__Task prompt__
Please copy, exactly as they appear below, the lines from the one containing "The image size is (1225, 980)." through the one containing "Given: Open the".

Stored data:

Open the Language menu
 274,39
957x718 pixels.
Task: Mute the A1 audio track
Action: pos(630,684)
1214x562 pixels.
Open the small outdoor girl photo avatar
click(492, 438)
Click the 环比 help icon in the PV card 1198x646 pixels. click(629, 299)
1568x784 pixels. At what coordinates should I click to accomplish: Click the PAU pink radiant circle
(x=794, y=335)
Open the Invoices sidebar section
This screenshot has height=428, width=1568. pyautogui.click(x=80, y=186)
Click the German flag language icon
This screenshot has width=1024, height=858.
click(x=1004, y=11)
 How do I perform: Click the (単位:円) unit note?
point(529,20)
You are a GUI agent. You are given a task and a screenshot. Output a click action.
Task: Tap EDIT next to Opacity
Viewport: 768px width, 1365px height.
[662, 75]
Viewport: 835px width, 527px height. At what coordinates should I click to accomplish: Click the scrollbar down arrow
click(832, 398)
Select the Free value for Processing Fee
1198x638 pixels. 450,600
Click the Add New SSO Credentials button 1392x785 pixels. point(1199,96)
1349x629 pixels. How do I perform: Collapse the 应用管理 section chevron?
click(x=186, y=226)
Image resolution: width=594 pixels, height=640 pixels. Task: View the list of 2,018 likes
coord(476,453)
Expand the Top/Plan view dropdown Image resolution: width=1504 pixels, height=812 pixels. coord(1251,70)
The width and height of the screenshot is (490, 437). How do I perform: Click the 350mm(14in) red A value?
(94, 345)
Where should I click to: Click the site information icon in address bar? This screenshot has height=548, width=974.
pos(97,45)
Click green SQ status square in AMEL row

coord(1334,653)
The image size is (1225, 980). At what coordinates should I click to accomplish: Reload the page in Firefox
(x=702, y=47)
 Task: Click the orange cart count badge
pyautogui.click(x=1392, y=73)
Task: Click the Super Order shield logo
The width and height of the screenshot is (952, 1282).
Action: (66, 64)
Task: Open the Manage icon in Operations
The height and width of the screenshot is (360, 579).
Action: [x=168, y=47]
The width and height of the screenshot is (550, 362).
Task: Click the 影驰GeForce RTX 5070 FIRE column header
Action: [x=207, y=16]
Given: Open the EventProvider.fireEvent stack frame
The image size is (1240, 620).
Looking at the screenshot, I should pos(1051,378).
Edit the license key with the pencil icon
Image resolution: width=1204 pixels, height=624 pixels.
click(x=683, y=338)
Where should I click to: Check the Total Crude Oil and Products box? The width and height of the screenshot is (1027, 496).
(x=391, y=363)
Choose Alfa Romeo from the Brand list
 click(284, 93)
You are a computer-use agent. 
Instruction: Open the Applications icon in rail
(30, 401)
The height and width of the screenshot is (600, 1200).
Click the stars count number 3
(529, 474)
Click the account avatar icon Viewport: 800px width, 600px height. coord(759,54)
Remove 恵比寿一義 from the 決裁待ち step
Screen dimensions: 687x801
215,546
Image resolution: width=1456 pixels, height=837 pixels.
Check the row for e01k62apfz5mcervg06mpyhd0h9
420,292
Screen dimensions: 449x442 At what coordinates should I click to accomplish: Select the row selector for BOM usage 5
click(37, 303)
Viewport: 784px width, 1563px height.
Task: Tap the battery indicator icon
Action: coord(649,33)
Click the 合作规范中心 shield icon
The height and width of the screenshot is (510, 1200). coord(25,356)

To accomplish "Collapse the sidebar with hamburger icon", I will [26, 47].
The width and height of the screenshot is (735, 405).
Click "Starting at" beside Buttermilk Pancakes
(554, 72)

__Response for this exercise__
The image size is (1225, 980). At what coordinates should I click to accomplish: Reload the page in Firefox
(x=702, y=47)
 Task: Click the orange cart count badge
pyautogui.click(x=1392, y=73)
Task: Click the Super Order shield logo
The width and height of the screenshot is (952, 1282).
Action: (66, 64)
Task: Open the Manage icon in Operations
The height and width of the screenshot is (360, 579).
Action: [x=168, y=47]
The width and height of the screenshot is (550, 362).
Task: Click the 影驰GeForce RTX 5070 FIRE column header
Action: [x=207, y=16]
Given: Open the EventProvider.fireEvent stack frame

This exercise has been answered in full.